Write out, please, each line from the one containing "Task: Click the up arrow next to 61.13%" to the final line of the data, both included, exactly and without pictures.

(Stored data entries)
────────────────────
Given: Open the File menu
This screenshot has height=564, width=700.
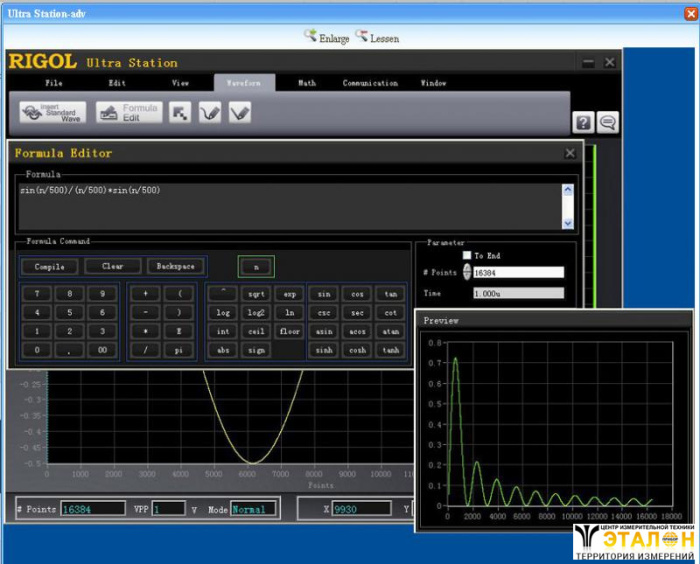Looking at the screenshot, I should click(53, 83).
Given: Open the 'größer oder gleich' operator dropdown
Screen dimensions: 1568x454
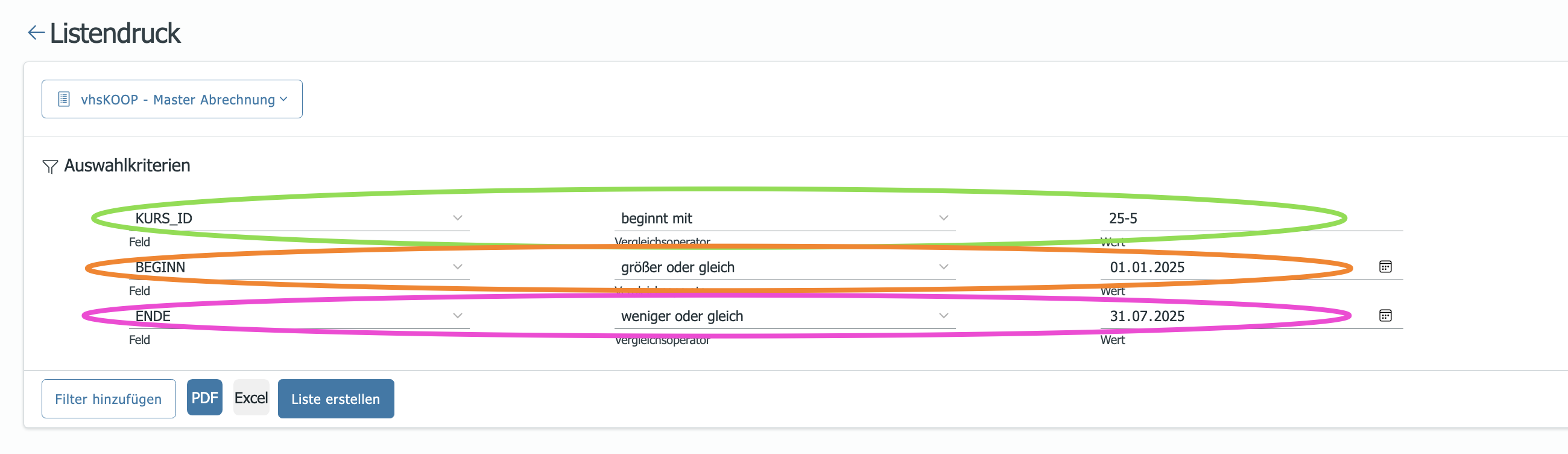Looking at the screenshot, I should tap(785, 267).
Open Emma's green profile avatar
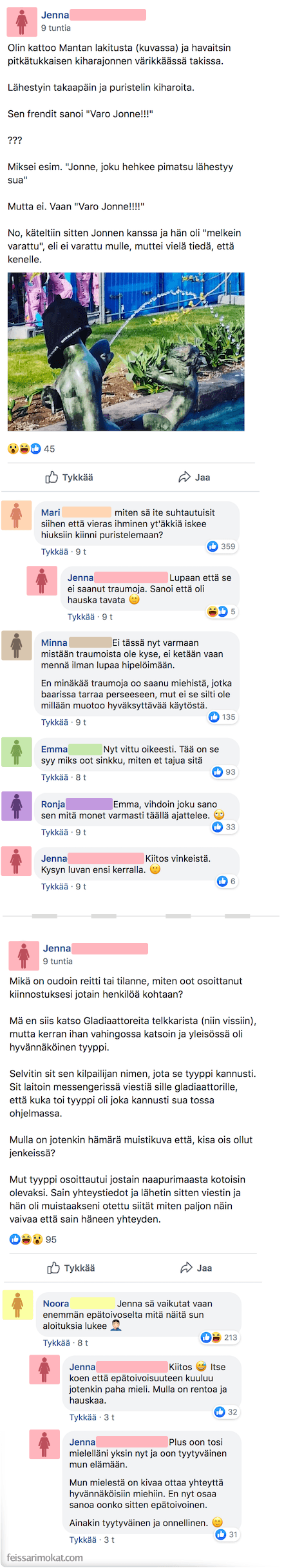The image size is (284, 1568). point(17,751)
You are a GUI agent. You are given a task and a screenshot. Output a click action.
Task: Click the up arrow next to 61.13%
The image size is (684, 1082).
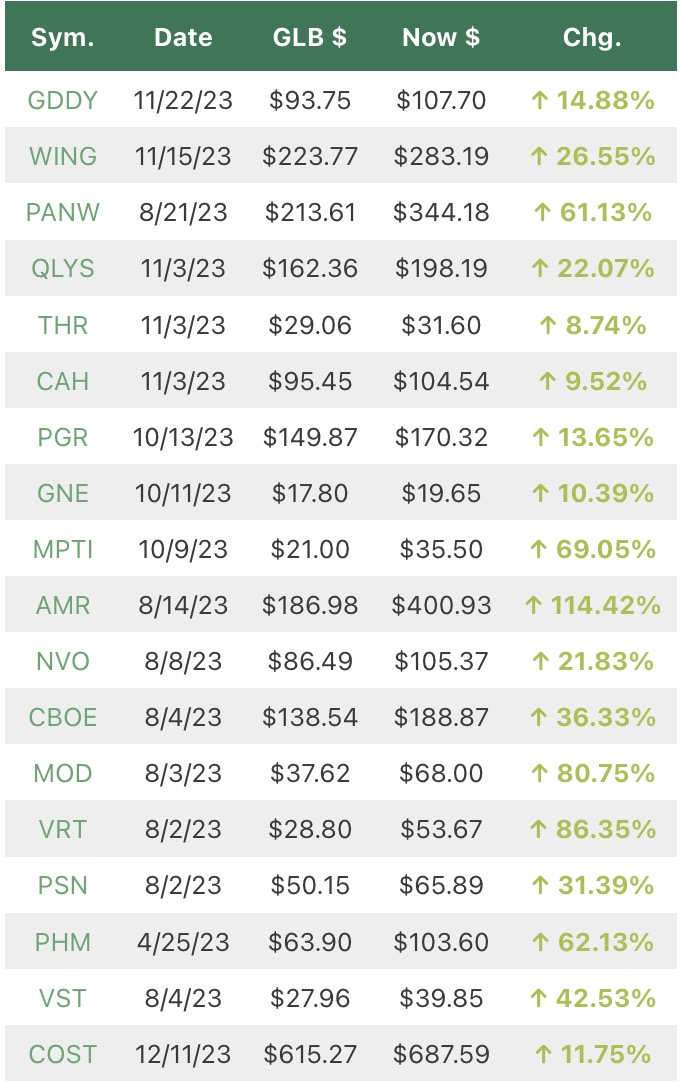tap(543, 213)
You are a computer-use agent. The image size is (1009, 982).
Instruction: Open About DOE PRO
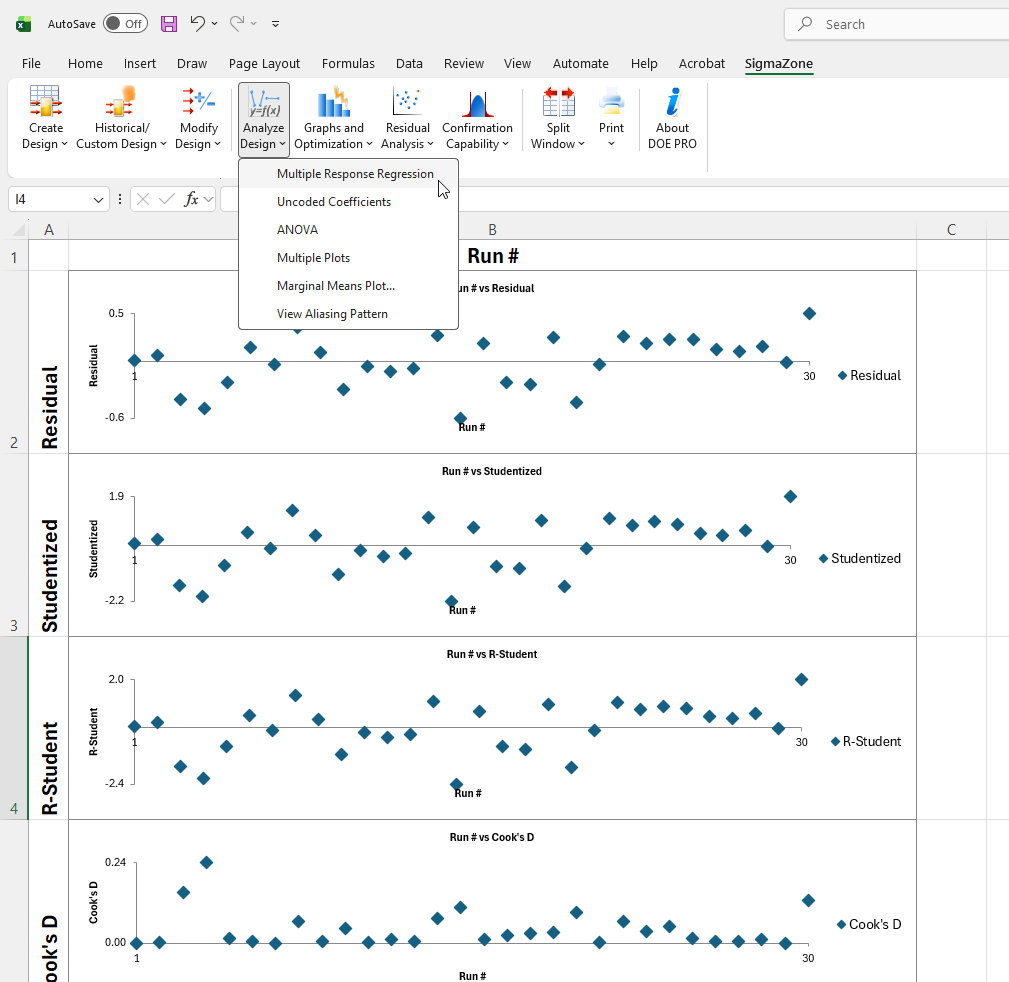672,117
────────────────────
_EXERCISE OUTPUT_
Task: Click the up arrow next to 61.13%
The image size is (684, 1082).
tap(543, 213)
You are a computer-use agent. The image size is (1009, 982).
Instruction: Open About DOE PRO
672,117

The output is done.